The 2005 edition of the AHA guideline for CPR previously recommended inter-nipple line level as the proper hand position for chest compression6. The later editions3,4 have changed the recommendation to the lower half of the sternum which is more ambiguous. This study showed that the mean height of the inter-nipple line was 84.5 mm from the tip of the xiphoid process, just below the midpoint of the sternum (45% of sternal length) in the IAR. Although there is insufficient evidence in the literature to adjust the inter-nipple line for the EAD position, we assumed that the inter-nipple should move slightly downward with the EAD position compared to the IAR position. Thus, the majority of the study group would have the inter-nipple line located within the lower half of the sternum during EAD and would therefore correspond with the current guideline12,19. Using the inter-nipple line to determine proper hand position may be more comprehensible to the general public in contrast to the ambiguous lower half of the sternum. According to the result of this study, it may be useful to educate non-healthcare rescuers to perform CPR using the more comprehensible inter-nipple line as the reference body landmark for hand compression.

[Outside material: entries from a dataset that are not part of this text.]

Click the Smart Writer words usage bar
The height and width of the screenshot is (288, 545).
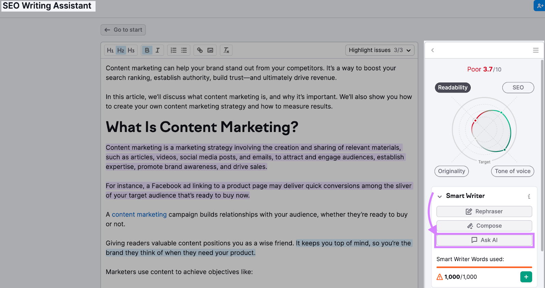pyautogui.click(x=484, y=267)
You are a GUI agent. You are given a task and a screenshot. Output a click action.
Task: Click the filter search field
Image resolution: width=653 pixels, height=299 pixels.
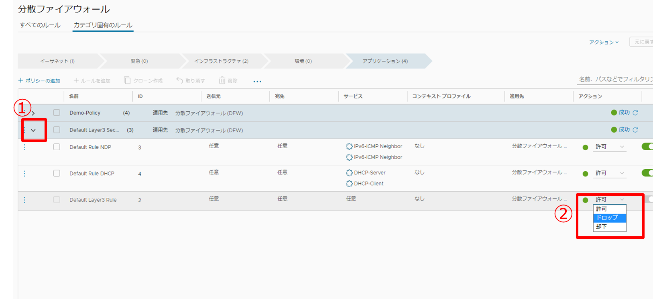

There were several limitations in this study. The primary limitation of this study is that the participants were not individuals who had experienced cardiac arrests. In other words, since the study cohort differs from the population of cardiac arrest patients, it is important to exercise caution when generalizing the findings of this study to individuals who have suffered cardiac arrests. Second, this is a pilot study with a limited number of subjects as part of a multi-regional investigation. Further data collection of a larger group of subjects in different regions of the country would more closely represent Thai population. Nevertheless, the results could represent trends of optimal hand position during CC in Thai individuals. Third, the actual heights of anatomical landmarks during expiration and arm down position as of cardiac arrests’ postition were not determined due to the routine CT scan protocols in IAR position. However, we attempted to adjust these measurements (LVmax and LVOT levels) based on findings of previous study in Asian population to best represent the values found in CPR situation. Fourth, chest CT can be acquired at any phase of the cardiac cycle, which may result in variations in LVmax across different cardiac cycles. Fifth, about half of the patients had history of lung diseases. Some conditions such as emphysema and interstitial lung disease might affect the patient’s lung capacity and thoracic volume. Lastly, there was insufficient evidence to adjust the height of inter-nipple line with respect to the sternum in EAD position. It may be essential to further examine the position of inter-nipple level on Chest CT in IAR and EAD positions.

Conclusion

The optimal hand position for chest compression (LVmax) during CPR in Thai Ramathibodi population was approximately 37.7 mm (20% of sternal length) superior to the xiphoid process. After adjusting for the expired arm down position, this level moved upward to 89.7 mm (48% of sternal length) above TOX. Almost all the participants had the uppermost part of liver and stomach in the lower half of the sternum region. Hand position at the upper part of lower half of the sternum is closest to the LVmax and likely has a better chance to avoid compression intraabdominal organs.